### What needs to be done
Set every entry down again exactly, omitting none.

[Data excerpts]
☆ ☆ ☆
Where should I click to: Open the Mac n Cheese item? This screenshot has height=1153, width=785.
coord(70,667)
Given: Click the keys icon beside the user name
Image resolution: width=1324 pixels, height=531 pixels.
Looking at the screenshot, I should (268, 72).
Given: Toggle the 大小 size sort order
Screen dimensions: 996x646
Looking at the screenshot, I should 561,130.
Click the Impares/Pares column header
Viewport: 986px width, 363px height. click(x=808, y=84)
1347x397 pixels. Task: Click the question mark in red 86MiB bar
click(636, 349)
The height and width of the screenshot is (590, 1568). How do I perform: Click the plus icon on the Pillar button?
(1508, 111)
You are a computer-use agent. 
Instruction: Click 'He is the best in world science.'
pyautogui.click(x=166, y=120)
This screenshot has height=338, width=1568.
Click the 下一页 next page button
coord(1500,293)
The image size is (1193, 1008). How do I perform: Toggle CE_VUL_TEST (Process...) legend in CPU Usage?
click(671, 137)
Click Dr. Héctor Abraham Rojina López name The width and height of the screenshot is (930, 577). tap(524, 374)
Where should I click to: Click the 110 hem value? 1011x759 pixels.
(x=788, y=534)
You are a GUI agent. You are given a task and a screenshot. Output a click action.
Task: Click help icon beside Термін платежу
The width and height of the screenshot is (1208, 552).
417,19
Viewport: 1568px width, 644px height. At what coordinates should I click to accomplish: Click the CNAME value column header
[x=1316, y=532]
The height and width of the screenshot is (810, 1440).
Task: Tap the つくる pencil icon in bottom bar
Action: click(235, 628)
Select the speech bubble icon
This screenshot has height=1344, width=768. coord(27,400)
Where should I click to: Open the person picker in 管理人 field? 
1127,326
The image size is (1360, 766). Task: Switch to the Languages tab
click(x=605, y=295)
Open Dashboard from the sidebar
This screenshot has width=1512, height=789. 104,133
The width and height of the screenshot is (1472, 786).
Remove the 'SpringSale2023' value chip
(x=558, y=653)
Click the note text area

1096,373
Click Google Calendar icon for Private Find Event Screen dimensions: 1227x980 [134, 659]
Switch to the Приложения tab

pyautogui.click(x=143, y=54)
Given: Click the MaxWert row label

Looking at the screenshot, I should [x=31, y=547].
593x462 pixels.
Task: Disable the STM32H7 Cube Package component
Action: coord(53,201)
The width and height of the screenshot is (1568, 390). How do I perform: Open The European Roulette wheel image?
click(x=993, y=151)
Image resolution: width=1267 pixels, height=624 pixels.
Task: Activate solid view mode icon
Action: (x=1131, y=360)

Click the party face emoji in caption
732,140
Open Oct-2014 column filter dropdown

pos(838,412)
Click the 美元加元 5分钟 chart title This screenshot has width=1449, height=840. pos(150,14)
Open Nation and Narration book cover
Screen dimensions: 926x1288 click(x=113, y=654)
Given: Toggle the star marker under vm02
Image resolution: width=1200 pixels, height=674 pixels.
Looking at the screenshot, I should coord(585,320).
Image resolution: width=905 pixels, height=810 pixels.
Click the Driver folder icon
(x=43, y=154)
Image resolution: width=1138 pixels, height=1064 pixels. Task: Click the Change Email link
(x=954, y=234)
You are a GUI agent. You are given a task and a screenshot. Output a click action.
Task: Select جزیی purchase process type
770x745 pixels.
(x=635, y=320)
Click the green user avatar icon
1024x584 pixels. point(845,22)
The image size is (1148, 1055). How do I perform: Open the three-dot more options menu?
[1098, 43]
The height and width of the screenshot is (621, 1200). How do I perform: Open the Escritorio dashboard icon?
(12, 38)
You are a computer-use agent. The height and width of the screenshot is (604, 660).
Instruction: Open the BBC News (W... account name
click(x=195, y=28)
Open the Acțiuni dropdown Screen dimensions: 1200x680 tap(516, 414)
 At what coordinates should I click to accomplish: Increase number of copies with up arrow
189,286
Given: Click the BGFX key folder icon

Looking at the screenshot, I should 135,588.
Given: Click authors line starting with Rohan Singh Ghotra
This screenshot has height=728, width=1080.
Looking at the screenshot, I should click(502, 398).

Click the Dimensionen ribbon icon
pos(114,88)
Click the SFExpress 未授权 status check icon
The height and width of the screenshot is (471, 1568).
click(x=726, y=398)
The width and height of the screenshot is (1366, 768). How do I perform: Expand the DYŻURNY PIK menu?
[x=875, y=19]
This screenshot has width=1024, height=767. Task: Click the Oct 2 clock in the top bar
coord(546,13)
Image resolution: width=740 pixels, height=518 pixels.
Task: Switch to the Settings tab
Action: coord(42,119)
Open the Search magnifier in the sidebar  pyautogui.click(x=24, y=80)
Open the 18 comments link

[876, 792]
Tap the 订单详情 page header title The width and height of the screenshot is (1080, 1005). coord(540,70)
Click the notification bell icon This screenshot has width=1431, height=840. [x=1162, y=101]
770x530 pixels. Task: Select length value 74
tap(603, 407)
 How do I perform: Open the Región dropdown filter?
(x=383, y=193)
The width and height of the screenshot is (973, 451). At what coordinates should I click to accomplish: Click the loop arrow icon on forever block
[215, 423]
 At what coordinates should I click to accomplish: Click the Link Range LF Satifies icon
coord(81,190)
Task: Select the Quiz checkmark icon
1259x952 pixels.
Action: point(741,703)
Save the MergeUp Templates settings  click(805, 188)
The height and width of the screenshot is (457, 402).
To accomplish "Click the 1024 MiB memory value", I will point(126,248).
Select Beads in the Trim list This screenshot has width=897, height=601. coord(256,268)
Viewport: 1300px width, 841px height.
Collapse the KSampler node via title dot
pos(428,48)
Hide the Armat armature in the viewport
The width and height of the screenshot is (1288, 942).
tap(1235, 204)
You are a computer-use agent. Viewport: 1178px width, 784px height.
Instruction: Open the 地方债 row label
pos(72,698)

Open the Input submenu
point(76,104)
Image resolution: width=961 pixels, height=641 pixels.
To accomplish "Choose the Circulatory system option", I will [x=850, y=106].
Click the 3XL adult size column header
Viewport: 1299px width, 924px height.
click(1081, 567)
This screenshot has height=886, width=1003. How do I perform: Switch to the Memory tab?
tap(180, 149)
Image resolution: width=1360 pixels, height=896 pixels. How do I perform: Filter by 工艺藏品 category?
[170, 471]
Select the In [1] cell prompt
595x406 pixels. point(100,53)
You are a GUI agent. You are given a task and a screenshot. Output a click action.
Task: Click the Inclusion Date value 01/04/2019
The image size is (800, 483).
☆ ☆ ☆
### Answer to this problem
Where should I click to: Open the Mac n Cheese item? This screenshot has height=1153, width=785.
coord(70,667)
Given: Click the keys icon beside the user name
Image resolution: width=1324 pixels, height=531 pixels.
Looking at the screenshot, I should (268, 72).
Given: Toggle the 大小 size sort order
Screen dimensions: 996x646
Looking at the screenshot, I should 561,130.
Click the Impares/Pares column header
Viewport: 986px width, 363px height. click(x=808, y=84)
1347x397 pixels. Task: Click the question mark in red 86MiB bar
click(636, 349)
The height and width of the screenshot is (590, 1568). How do I perform: Click the plus icon on the Pillar button?
(1508, 111)
You are a computer-use agent. 
Instruction: Click 'He is the best in world science.'
pyautogui.click(x=166, y=120)
This screenshot has height=338, width=1568.
Click the 下一页 next page button
coord(1500,293)
The image size is (1193, 1008). How do I perform: Toggle CE_VUL_TEST (Process...) legend in CPU Usage?
click(671, 137)
Click Dr. Héctor Abraham Rojina López name The width and height of the screenshot is (930, 577). tap(524, 374)
Where should I click to: Click the 110 hem value? 1011x759 pixels.
(x=788, y=534)
You are a GUI agent. You are given a task and a screenshot. Output a click action.
Task: Click help icon beside Термін платежу
The width and height of the screenshot is (1208, 552).
417,19
Viewport: 1568px width, 644px height. At what coordinates should I click to accomplish: Click the CNAME value column header
[x=1316, y=532]
The height and width of the screenshot is (810, 1440).
Task: Tap the つくる pencil icon in bottom bar
Action: click(235, 628)
Select the speech bubble icon
This screenshot has height=1344, width=768. coord(27,400)
Where should I click to: Open the person picker in 管理人 field? 
1127,326
The image size is (1360, 766). Task: Switch to the Languages tab
click(x=605, y=295)
Open Dashboard from the sidebar
This screenshot has width=1512, height=789. 104,133
The width and height of the screenshot is (1472, 786).
Remove the 'SpringSale2023' value chip
(x=558, y=653)
Click the note text area

1096,373
Click Google Calendar icon for Private Find Event Screen dimensions: 1227x980 [134, 659]
Switch to the Приложения tab

pyautogui.click(x=143, y=54)
Given: Click the MaxWert row label

Looking at the screenshot, I should [x=31, y=547].
593x462 pixels.
Task: Disable the STM32H7 Cube Package component
Action: coord(53,201)
The width and height of the screenshot is (1568, 390). How do I perform: Open The European Roulette wheel image?
click(x=993, y=151)
Image resolution: width=1267 pixels, height=624 pixels.
Task: Activate solid view mode icon
Action: (x=1131, y=360)

Click the party face emoji in caption
732,140
Open Oct-2014 column filter dropdown

pos(838,412)
Click the 美元加元 5分钟 chart title This screenshot has width=1449, height=840. pos(150,14)
Open Nation and Narration book cover
Screen dimensions: 926x1288 click(x=113, y=654)
Given: Toggle the star marker under vm02
Image resolution: width=1200 pixels, height=674 pixels.
Looking at the screenshot, I should coord(585,320).
Image resolution: width=905 pixels, height=810 pixels.
Click the Driver folder icon
(x=43, y=154)
Image resolution: width=1138 pixels, height=1064 pixels. Task: Click the Change Email link
(x=954, y=234)
You are a GUI agent. You are given a task and a screenshot. Output a click action.
Task: Select جزیی purchase process type
770x745 pixels.
(x=635, y=320)
Click the green user avatar icon
1024x584 pixels. point(845,22)
The image size is (1148, 1055). How do I perform: Open the three-dot more options menu?
[1098, 43]
The height and width of the screenshot is (621, 1200). How do I perform: Open the Escritorio dashboard icon?
(12, 38)
You are a computer-use agent. The height and width of the screenshot is (604, 660).
Instruction: Open the BBC News (W... account name
click(x=195, y=28)
Open the Acțiuni dropdown Screen dimensions: 1200x680 tap(516, 414)
 At what coordinates should I click to accomplish: Increase number of copies with up arrow
189,286
Given: Click the BGFX key folder icon

Looking at the screenshot, I should 135,588.
Given: Click authors line starting with Rohan Singh Ghotra
This screenshot has height=728, width=1080.
Looking at the screenshot, I should click(502, 398).

Click the Dimensionen ribbon icon
pos(114,88)
Click the SFExpress 未授权 status check icon
The height and width of the screenshot is (471, 1568).
click(x=726, y=398)
The width and height of the screenshot is (1366, 768). How do I perform: Expand the DYŻURNY PIK menu?
[x=875, y=19]
This screenshot has width=1024, height=767. Task: Click the Oct 2 clock in the top bar
coord(546,13)
Image resolution: width=740 pixels, height=518 pixels.
Task: Switch to the Settings tab
Action: coord(42,119)
Open the Search magnifier in the sidebar  pyautogui.click(x=24, y=80)
Open the 18 comments link

[876, 792]
Tap the 订单详情 page header title The width and height of the screenshot is (1080, 1005). coord(540,70)
Click the notification bell icon This screenshot has width=1431, height=840. [x=1162, y=101]
770x530 pixels. Task: Select length value 74
tap(603, 407)
 How do I perform: Open the Región dropdown filter?
(x=383, y=193)
The width and height of the screenshot is (973, 451). At what coordinates should I click to accomplish: Click the loop arrow icon on forever block
[215, 423]
 At what coordinates should I click to accomplish: Click the Link Range LF Satifies icon
coord(81,190)
Task: Select the Quiz checkmark icon
1259x952 pixels.
Action: point(741,703)
Save the MergeUp Templates settings  click(805, 188)
The height and width of the screenshot is (457, 402).
To accomplish "Click the 1024 MiB memory value", I will point(126,248).
Select Beads in the Trim list This screenshot has width=897, height=601. coord(256,268)
Viewport: 1300px width, 841px height.
Collapse the KSampler node via title dot
pos(428,48)
Hide the Armat armature in the viewport
The width and height of the screenshot is (1288, 942).
tap(1235, 204)
You are a computer-use agent. Viewport: 1178px width, 784px height.
Instruction: Open the 地方债 row label
pos(72,698)

Open the Input submenu
point(76,104)
Image resolution: width=961 pixels, height=641 pixels.
To accomplish "Choose the Circulatory system option", I will [x=850, y=106].
Click the 3XL adult size column header
Viewport: 1299px width, 924px height.
click(1081, 567)
This screenshot has height=886, width=1003. How do I perform: Switch to the Memory tab?
tap(180, 149)
Image resolution: width=1360 pixels, height=896 pixels. How do I perform: Filter by 工艺藏品 category?
[170, 471]
Select the In [1] cell prompt
595x406 pixels. point(100,53)
You are a GUI agent. You are given a task and a screenshot. Output a click action.
Task: Click the Inclusion Date value 01/04/2019
The image size is (800, 483).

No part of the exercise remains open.